I walked over to a section of bank along the lagoon. I was leery of being too close to the river as crocs can scurry up river banks in a hurry and pull you back to the water. But still I wanted to see more. There was a sizable gravel island in the middle of the lagoon and a very large croc was sunning itself there. Still early and cool. The early bird gets the crocodile. It saw me and made for the water as I snapped a pic and tried to video it but the old camera does not quickly change to video mode. The hippos seem to ignore crocs. Adult hippos are huge and heavy and I think they keep their young surrounded by adults in the waters of their pools. 

Time to head back for lunch. As we drove back we came upon a parked Toyota. Whatsup? Three cheetahs lying in the sun about 40' from the road. Guinea fowl were dancing around trying to get the cheetahs to move or maybe enticing them to give chase away from the fowls' chicks. The cheetahs ignored the birds and occasionally rolled over to sun the other side. Damien thinks they had a recent kill and are going to spend a day or more digesting. 

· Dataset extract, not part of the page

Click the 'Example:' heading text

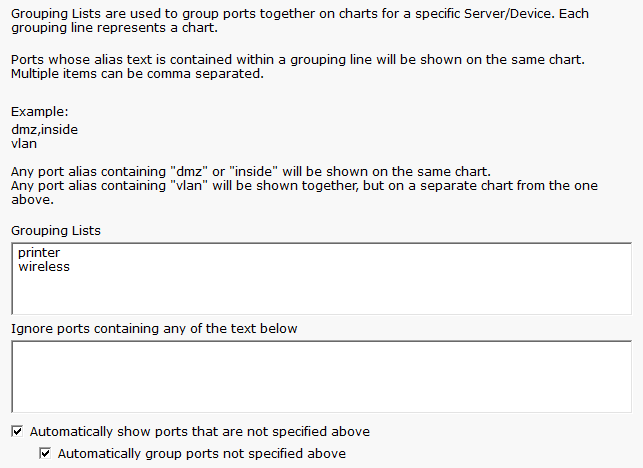(x=40, y=112)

Back to Ang'ata for a nice lunch. Ang'ata provided great adventure but we now think we overpaid for two nights we spent there compared to the other tented camp we stayed at. Don't know what the base price camps would have provided. Maybe we would have been dinner for night stalking lions? Now moot as we are not likely to return, having seen more different animals than we had ever thought we could: BTDTNGB. 


Ngorongoro Crater

After lunch we started the long drive back to the entrance gate where Damien turned in his paperwork before we continued driving back toward the entrance monument. But wait. There was a large adult male lion with a very bushy, splendorous mane laying in the grass close to the road. We stopped to watch him roll around in dust sticking his feet straight up. What a sight. Not quite so old as some of the MGM lions since his mane is still blond but he was big and virile and powerful looking. A bit further and Damien pulled to the side of the road and there was a large red termite mound about 3' high. It had no entrance. I walked over to it but it was sealed tight all over. Guess they come and go below ground. There are often few to no trees around these termite nests. The trees that do grow next to the termite mounds do well as the termite provide nutrients for the trees.  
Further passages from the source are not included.